*選ばれた文章*.

★ ★ ★ ★ ★

稲穂を見て思うこと

村上春樹

毎朝、現場にむかう道中にはいま、金色の稲穂が広がっています。

いつ見てもきれいだなーと思います。

津和野町の稲刈りは早く、9月の初旬から刈り取りが始まっています。

僕の地元である岡山県南部では、稲刈りは10月中旬くらいからだったので驚きました。

徐々に冬に向かって景色が様相を変えていくこの季節。だんだん物悲しくなっていく様を目にするたび、早く通り過ぎてほしいと感じます。

 

ル・マル・デュ・ペイ

最近、村上春樹『色彩を持たない多崎つくると、彼の巡礼の年』を読み返していて、次の会話文が目にとまりました。

ピアニストであるフランツ・リストの「ル・マル・デュ・ペイ」という曲について語る、主人公の友人の台詞です。

le Mal du Pays フランス語です。

一般的にはホームシックとかメランコリーといった意味で使われますが、もっと詳しく言えば、『田園風景が人の心に呼び起こす、理由のない哀しみ』。

★ ★ ★ ★ ★

*練習課題*.
(1) 稲穂についての文章では、津和野町の稲刈りはいつから始まるとされているか。
(2) 稲穂についての文章の最後の文に続けて、その先を書いてください。

★ ★ ★ ★ ★

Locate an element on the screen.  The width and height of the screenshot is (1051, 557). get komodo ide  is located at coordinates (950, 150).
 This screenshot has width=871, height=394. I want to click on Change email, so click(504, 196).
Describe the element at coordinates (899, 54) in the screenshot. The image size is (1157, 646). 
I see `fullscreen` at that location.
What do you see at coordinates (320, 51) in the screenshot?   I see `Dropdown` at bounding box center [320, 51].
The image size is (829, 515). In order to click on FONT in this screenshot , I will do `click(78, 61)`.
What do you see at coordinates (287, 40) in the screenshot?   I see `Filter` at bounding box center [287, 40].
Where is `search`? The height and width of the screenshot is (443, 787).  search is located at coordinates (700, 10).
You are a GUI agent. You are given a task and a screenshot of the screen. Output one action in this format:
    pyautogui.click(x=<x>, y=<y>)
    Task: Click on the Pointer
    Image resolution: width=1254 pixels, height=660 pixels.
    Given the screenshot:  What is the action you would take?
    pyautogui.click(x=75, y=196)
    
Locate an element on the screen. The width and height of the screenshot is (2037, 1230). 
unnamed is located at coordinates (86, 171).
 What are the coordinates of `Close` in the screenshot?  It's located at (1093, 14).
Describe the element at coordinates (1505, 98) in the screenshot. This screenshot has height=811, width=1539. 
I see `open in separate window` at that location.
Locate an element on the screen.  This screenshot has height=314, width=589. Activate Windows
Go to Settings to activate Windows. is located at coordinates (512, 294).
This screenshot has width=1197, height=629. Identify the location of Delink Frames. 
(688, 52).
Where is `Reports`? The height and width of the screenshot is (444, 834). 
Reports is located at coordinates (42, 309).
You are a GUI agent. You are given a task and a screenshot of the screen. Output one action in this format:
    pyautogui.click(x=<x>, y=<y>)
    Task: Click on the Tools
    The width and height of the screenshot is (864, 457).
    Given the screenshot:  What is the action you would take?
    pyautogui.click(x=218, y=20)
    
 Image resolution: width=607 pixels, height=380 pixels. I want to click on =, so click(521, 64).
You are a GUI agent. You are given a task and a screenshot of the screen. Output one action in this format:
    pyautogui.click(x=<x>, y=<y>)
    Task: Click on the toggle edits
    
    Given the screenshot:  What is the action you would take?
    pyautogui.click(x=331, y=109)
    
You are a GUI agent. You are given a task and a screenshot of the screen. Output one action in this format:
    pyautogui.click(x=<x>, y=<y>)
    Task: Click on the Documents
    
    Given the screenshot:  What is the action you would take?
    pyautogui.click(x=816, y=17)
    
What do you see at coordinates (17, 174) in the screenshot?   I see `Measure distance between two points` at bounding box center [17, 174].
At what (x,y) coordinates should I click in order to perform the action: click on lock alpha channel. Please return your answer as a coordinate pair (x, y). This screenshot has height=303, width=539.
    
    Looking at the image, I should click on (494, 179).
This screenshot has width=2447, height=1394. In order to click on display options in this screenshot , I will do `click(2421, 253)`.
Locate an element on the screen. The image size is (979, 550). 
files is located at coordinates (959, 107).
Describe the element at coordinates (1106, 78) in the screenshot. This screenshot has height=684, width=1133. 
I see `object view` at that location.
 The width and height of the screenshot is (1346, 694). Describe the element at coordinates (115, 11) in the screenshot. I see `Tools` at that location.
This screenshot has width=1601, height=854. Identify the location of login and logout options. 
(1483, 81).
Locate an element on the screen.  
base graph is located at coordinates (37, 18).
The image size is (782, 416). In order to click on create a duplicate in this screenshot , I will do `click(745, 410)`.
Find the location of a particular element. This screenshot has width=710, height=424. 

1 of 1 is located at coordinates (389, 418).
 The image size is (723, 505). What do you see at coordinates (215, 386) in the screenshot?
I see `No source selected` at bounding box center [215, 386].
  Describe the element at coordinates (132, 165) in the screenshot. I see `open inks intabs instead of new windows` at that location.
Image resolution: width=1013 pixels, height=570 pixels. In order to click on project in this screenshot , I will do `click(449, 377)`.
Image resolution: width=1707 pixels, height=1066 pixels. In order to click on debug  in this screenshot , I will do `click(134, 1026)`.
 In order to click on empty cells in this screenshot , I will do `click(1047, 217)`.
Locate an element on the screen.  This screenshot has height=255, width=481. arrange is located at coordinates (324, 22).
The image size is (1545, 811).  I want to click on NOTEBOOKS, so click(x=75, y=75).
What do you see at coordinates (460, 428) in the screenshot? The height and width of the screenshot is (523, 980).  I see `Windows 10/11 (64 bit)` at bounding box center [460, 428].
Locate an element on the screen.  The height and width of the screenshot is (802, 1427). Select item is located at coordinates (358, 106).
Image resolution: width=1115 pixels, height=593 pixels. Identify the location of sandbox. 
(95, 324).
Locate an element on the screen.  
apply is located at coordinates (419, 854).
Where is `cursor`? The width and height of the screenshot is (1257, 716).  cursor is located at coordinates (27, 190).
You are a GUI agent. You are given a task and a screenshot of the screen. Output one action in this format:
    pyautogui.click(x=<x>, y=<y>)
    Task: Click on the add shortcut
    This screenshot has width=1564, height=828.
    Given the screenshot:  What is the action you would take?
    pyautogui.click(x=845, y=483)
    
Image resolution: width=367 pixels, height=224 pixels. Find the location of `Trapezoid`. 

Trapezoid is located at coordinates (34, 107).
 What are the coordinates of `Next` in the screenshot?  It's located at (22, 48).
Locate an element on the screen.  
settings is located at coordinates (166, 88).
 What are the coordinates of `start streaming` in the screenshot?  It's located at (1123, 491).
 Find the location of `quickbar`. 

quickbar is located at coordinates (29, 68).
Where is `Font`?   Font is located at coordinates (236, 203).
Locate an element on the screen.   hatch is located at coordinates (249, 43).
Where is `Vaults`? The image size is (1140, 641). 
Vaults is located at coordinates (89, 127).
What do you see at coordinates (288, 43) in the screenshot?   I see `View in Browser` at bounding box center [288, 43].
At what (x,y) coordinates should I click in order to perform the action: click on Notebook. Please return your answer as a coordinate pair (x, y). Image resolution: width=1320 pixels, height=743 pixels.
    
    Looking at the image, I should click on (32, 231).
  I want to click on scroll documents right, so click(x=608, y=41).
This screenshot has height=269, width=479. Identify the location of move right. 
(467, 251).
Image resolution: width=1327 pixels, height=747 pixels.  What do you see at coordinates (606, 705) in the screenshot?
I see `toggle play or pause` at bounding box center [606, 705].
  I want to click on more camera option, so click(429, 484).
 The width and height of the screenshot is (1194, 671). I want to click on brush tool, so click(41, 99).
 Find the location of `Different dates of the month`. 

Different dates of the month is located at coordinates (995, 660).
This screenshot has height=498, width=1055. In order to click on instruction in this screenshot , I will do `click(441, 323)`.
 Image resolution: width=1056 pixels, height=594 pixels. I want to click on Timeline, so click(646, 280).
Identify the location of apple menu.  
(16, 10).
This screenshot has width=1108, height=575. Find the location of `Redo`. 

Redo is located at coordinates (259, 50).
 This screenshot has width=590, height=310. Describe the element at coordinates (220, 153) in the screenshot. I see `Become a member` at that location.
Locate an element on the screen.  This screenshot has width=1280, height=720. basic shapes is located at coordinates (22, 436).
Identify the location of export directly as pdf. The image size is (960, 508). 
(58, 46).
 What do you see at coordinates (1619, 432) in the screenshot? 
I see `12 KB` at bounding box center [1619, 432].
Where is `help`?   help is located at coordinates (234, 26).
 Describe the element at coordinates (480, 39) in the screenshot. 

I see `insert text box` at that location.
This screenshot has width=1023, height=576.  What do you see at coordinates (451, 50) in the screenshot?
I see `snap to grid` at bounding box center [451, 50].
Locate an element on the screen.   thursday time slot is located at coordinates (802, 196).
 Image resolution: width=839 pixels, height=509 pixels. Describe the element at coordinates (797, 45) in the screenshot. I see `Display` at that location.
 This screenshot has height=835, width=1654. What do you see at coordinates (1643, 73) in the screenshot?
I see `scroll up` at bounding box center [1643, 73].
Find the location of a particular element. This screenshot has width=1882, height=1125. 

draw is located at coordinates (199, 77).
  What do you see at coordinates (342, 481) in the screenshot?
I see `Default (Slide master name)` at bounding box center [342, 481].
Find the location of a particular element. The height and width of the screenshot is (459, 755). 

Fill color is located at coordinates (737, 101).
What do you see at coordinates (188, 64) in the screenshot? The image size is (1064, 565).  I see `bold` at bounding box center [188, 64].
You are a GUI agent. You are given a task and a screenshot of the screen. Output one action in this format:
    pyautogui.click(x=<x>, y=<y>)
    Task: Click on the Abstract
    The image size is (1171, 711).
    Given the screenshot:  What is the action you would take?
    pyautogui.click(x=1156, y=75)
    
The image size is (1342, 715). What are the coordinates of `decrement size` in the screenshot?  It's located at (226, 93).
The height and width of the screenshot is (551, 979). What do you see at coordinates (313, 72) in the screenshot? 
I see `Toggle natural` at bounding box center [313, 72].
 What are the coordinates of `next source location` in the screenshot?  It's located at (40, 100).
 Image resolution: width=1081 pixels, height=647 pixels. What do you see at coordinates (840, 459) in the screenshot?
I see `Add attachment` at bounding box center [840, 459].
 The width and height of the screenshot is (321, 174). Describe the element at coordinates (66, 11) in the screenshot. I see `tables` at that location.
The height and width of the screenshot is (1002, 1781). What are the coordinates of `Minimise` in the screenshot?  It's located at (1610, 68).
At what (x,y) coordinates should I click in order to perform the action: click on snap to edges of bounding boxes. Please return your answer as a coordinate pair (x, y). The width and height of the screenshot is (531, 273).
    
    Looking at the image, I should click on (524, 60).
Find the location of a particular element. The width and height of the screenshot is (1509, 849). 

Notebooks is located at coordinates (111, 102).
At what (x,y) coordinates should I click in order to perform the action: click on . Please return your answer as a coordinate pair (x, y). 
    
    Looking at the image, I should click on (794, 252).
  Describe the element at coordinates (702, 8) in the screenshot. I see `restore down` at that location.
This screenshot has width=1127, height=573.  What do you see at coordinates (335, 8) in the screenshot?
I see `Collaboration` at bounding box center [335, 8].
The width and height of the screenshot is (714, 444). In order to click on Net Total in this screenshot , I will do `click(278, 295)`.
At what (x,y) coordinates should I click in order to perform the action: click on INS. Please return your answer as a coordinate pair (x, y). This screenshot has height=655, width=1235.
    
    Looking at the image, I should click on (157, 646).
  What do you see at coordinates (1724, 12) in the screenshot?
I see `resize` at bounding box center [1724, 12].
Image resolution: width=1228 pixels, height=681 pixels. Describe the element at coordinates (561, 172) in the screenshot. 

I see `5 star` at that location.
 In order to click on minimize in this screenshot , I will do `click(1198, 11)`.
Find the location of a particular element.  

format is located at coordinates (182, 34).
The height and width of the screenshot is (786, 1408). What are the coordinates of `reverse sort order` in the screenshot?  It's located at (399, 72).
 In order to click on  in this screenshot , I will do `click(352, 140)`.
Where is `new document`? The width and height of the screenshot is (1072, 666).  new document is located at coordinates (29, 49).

★ ★ ★ ★ ★

*各課題の解答*.
(1) 9月の初旬から始まる。

(2)
正確に翻訳するのはむずかしい言葉です。」

(単行本p62)

 

“田園風景が人の心に呼び起こす、理由のない哀しみ”

非常に的を得た言葉だと思いました。秋口に実る稲穂を見て感じるやるせなさも、まさにこれではないのかと。

 

もしその理由があるとすれば、それは「郷愁」だと思います。

これも説明の難しい言葉ですが、以前にその意味について自分なりに言語化してみました。

>>過去記事:ローカル電車の天井に設置された扇風機を見て考えたこと

 

今読み返しても、同じ考えでした。